Goal of the exercise: Nothing in the entries may differ when you return them.

====================

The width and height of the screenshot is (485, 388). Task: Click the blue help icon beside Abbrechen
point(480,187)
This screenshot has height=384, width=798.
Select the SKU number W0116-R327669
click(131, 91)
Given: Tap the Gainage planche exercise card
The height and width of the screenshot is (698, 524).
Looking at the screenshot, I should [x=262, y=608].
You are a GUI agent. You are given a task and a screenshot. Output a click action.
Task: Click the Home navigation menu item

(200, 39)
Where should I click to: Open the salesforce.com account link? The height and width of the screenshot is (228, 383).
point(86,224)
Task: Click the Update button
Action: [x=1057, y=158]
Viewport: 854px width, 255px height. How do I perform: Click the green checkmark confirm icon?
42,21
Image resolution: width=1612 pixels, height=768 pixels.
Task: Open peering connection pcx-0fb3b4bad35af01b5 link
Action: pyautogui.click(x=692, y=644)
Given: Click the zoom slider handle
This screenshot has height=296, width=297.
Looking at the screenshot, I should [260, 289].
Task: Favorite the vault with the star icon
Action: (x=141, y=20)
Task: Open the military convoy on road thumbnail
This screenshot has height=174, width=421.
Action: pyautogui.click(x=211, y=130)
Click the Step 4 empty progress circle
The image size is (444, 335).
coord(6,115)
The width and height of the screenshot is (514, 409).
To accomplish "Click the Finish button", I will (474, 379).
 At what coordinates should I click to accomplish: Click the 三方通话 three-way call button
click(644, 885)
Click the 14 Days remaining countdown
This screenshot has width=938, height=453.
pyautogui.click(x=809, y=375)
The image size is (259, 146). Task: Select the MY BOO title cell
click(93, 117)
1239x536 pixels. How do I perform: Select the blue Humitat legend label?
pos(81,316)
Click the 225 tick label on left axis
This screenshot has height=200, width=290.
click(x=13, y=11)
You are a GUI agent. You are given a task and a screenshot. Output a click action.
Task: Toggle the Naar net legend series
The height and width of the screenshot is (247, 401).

====================

Problem solution:
The width and height of the screenshot is (485, 388). Task: Click the blue help icon beside Abbrechen
point(480,187)
This screenshot has height=384, width=798.
Select the SKU number W0116-R327669
click(131, 91)
Given: Tap the Gainage planche exercise card
The height and width of the screenshot is (698, 524).
Looking at the screenshot, I should [x=262, y=608].
You are a GUI agent. You are given a task and a screenshot. Output a click action.
Task: Click the Home navigation menu item

(200, 39)
Where should I click to: Open the salesforce.com account link? The height and width of the screenshot is (228, 383).
point(86,224)
Task: Click the Update button
Action: [x=1057, y=158]
Viewport: 854px width, 255px height. How do I perform: Click the green checkmark confirm icon?
42,21
Image resolution: width=1612 pixels, height=768 pixels.
Task: Open peering connection pcx-0fb3b4bad35af01b5 link
Action: pyautogui.click(x=692, y=644)
Given: Click the zoom slider handle
This screenshot has height=296, width=297.
Looking at the screenshot, I should [260, 289].
Task: Favorite the vault with the star icon
Action: (x=141, y=20)
Task: Open the military convoy on road thumbnail
This screenshot has height=174, width=421.
Action: pyautogui.click(x=211, y=130)
Click the Step 4 empty progress circle
The image size is (444, 335).
coord(6,115)
The width and height of the screenshot is (514, 409).
To accomplish "Click the Finish button", I will (474, 379).
 At what coordinates should I click to accomplish: Click the 三方通话 three-way call button
click(644, 885)
Click the 14 Days remaining countdown
This screenshot has width=938, height=453.
pyautogui.click(x=809, y=375)
The image size is (259, 146). Task: Select the MY BOO title cell
click(93, 117)
1239x536 pixels. How do I perform: Select the blue Humitat legend label?
pos(81,316)
Click the 225 tick label on left axis
This screenshot has height=200, width=290.
click(x=13, y=11)
You are a GUI agent. You are given a task and a screenshot. Output a click action.
Task: Toggle the Naar net legend series
The height and width of the screenshot is (247, 401).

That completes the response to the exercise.